Fiercely private, fiercely proud, and, yes, fiercely religious, Gino Bartali was truly one of the most extraordinary men to stand atop the podium of the Tour de France.


Maes wanted his revenge on the Tour for the events of 1937 and in 1939, with Europe on the brink of war, and with Germany, Italy and Spain absent (again for ‘raisons politique’), he got it.

The race that year flirted with a ‘devil take the hindmost’ format, with the last rider on GC being eliminated. Due to start on stage 2, it was discreetly abandoned when it turned out that the potential eliminee would be the Maillot Jaune…

Alas for ‘le roi Rene‘ – Vietto would hold the Maillot Jaune for over half the race until he was undone by le bronchite, le fringale and the first (and definitely not last) mountain time trial. He caught bronchitis in the Pyrenees that were ridden in torrential rain and freezing fog. Then, in his beloved Alps, ridden conversely in blazing heat, the Cannois was hit by that most dreaded of all cycling malaises – le fringale, the hunger knock, the bonk, call it what you will. Vietto was running on empty over the fearsome Izzoard and Maes crossed the Casse Deserte alone and went on to finish the stage 17 minutes ahead of the Maillot Jaune. Vietto lost another 10 minutes to the Belgian on the 64.5km individual hill climb up the Iseran and his challenge was over.
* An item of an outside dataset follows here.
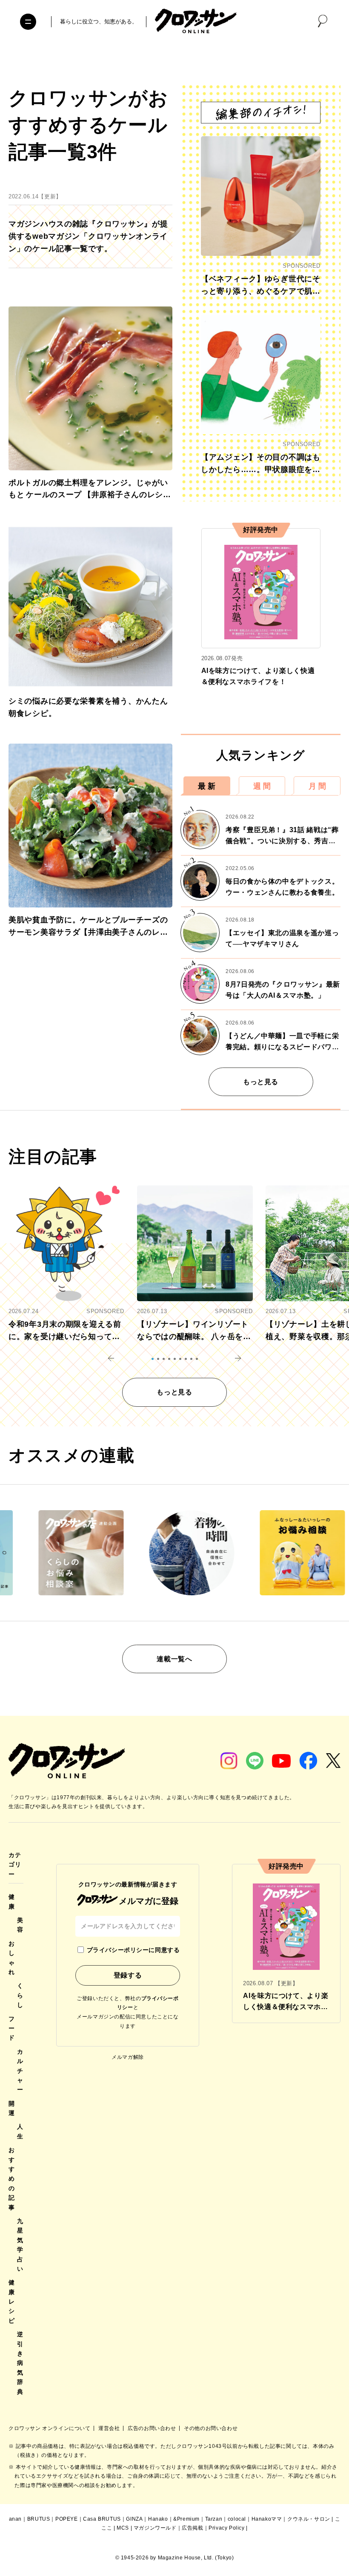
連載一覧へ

But Vietto was still a young man – in Tour terms he was a rider entering his prime. Next year he would surely wear the Yellow Jersey into the Parc des Princes.

That race never came. By the time the Tour resumed – in 1947 – his career would be over. He became a directeur sportif and then a pig farmer. On 22nd October 1988 his son rode up the col de Brousse as his father had requested and scattered his ashes on the clear mountain air.